Holiday Media Equals Humbug

by Brad Matthews ‘11

 

As November comes to a close, the holiday season, dormant from New Years to Thanksgiving, once again starts up, bringing holiday cheer and pomp. One yearly icon of the holiday season is the conversion of some radio stations to holiday music stations; 97.1 WASH FM started playing its holiday playlist on November 19, and Baltimore’s 101.9 FM started its holiday programs soon after. Christmas may come at the end of December, but the holiday season starts earlier, each and every year.

On the business side of things, it is easy to see the ulterior motives behind the modus operandi of these crass hucksters. Media stations, retailers and other businesses all see a spike in revenue thanks to the holidays. More people listen to WASH during the holidays than any other time of the year, and it therefore behooves them to play their litany of holiday favorites.

However, the music, after a while, stops being nostalgic and fun. The classics you want to hear become buried under the avalanche of jingle bombs; for every Snoopy or “Feliz Navidad “or “God Bless Ye Merry Gentlemen,” there is Christmas Shoes or the two overplayed versions of “O Holy Night.” The classic songs of my parents’ childhoods have been replaced by annoying remakes, which destroy the old-time sound that made them so special. Christmas pop ruins the zeitgeist of the holidays; Mariah Carey can’t hold a Hannukah candle to Burl Ives or Bing Crosby. The holiday season is supposed to be special, but saturation kills that feeling; I know that by the time Christmas rolls around, I’d rather have a stocking full of coal and eat fruitcake than hear another wretched, saccharine carol. The same few songs are played over and over again; variety is hard to find on Christmas radio. The logs on the fire do not fill me with desire, but rather with ire.

How are we supposed to enjoy any holiday if all the media does is shove it down our throats? Christmas is an entire month after Thanksgiving; it would be far more enjoyable if Christmas music started on two weeks before Christmas and ended on New Years. Christmas carols and corny pop songs are supposed to bring back cheer after a long year, ushering in the snow and fun of the holidays. Instead, they become insipid quite quickly, becoming humbug and coal rather than mistletoe.

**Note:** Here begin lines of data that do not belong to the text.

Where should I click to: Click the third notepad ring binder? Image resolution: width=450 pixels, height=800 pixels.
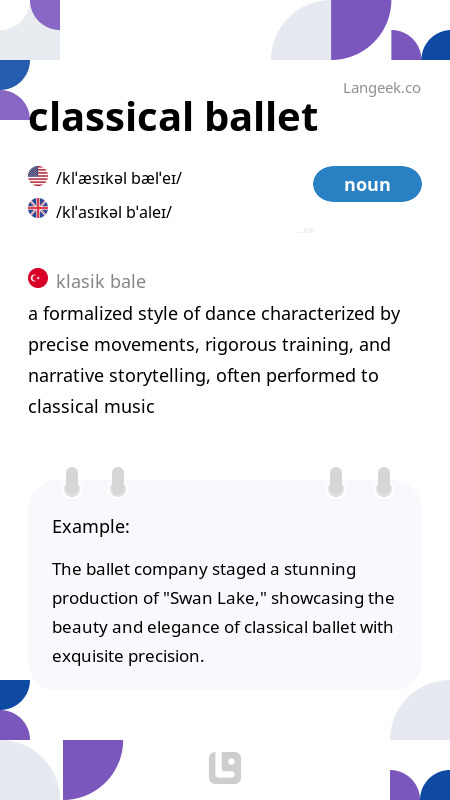point(336,482)
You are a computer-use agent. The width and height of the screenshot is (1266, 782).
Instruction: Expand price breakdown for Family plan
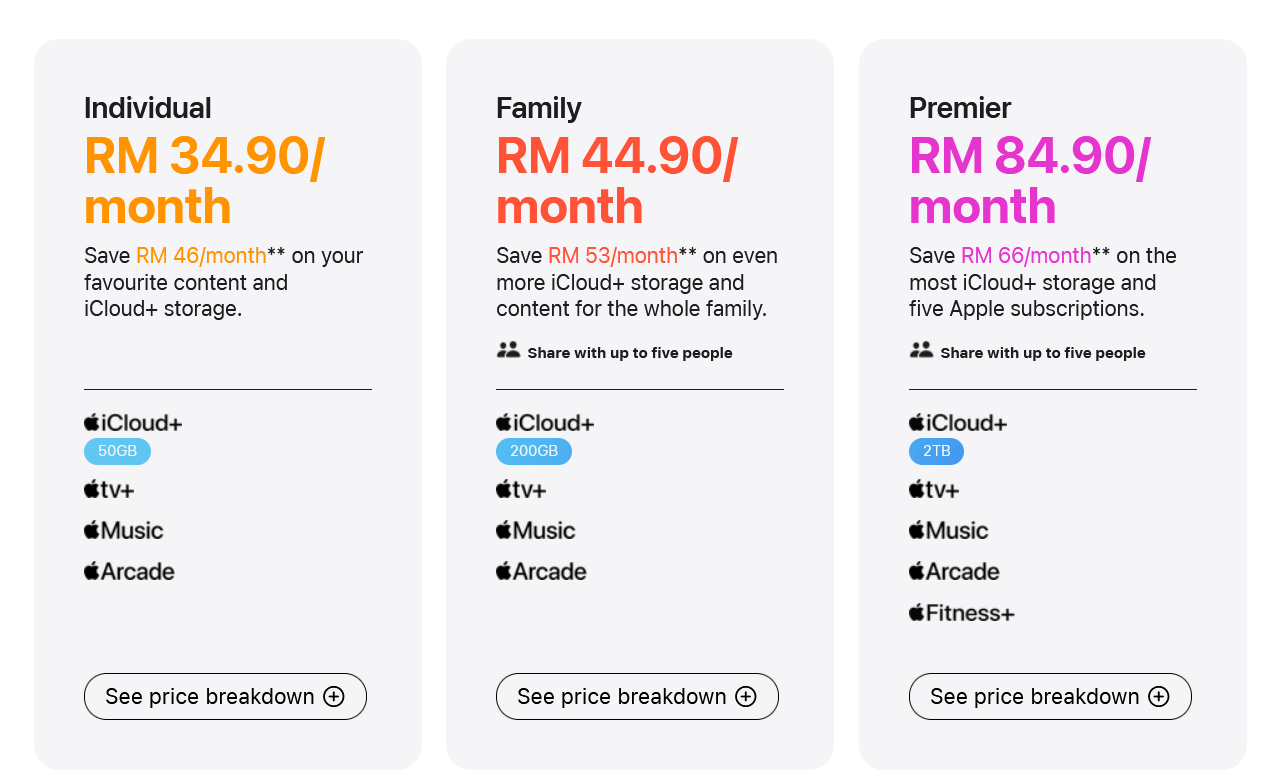[637, 696]
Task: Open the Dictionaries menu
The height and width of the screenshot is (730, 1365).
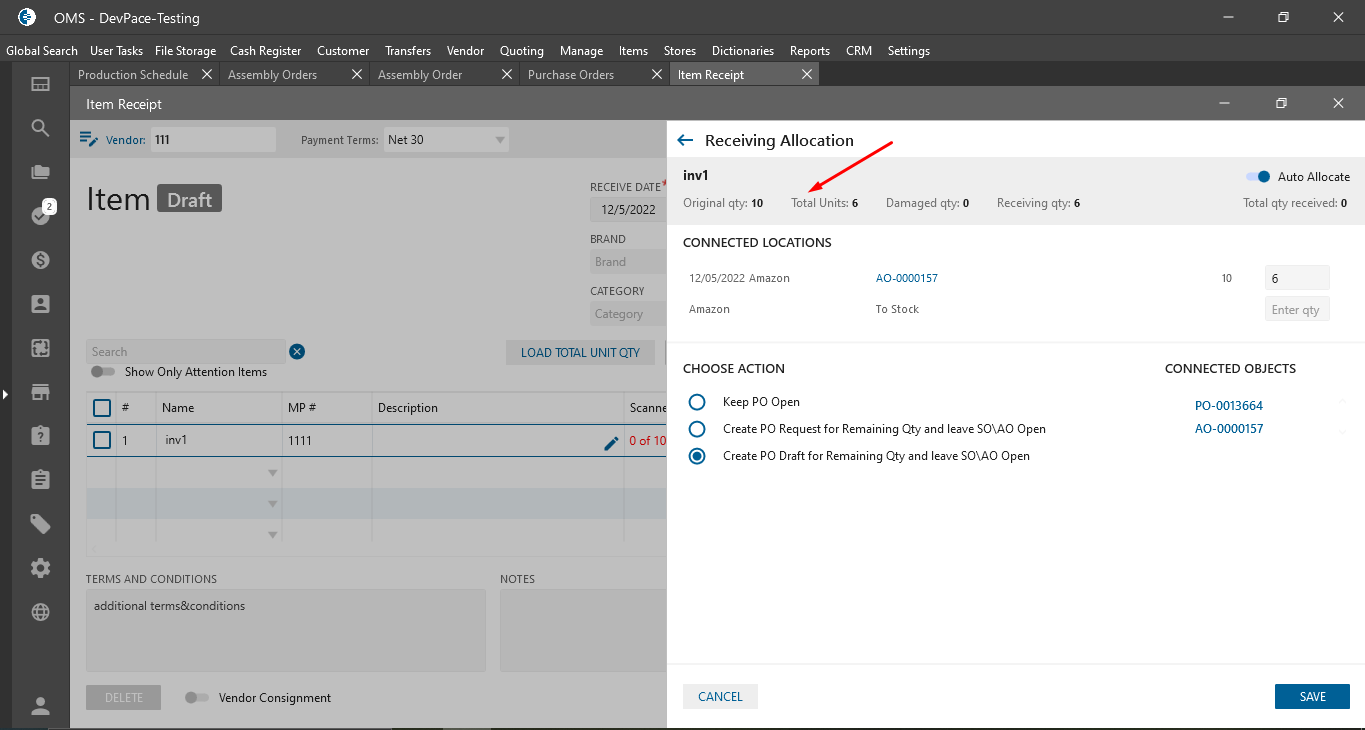Action: click(x=742, y=51)
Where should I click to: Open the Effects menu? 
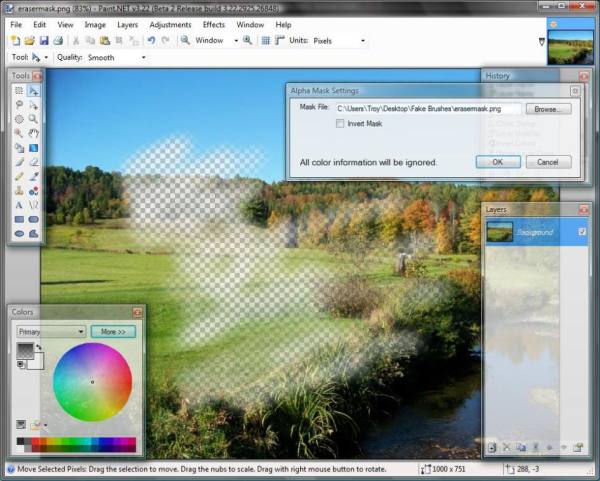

And the visual media is just as erroneous as the radio. ABC Family plays TV specials the entire month of December, and even has a COUNTDOWN to 25 long days of Christmas programming. One marathon could cover all the greats, but instead they wipe out an entire month in order to stuff it full of repetitive programming. The network and its ilk over at Hallmark and Lifetime play new and semi-new specials every year, each with the same old clichés. If I see even a mention of yet another “dog saves Christmas” special I might cry. Lifetime and Hallmark, meanwhile, feature the same half-baked plots that make their normal awful offerings with a Christmas twist. I do not need to see one-dimensional characters rip apart the ideas of Christmas and Hannukah with their trite platitudes. Just give me the Grinch and Rudolph and make those movies go away. Like the crowds on Black Friday or our stomachs after a holiday feast, holiday programming and coverage have become bloated. We need to cut back the festivities so that the holidays stay special, so that holiday programming is viewed with happiness, not exasperated derision.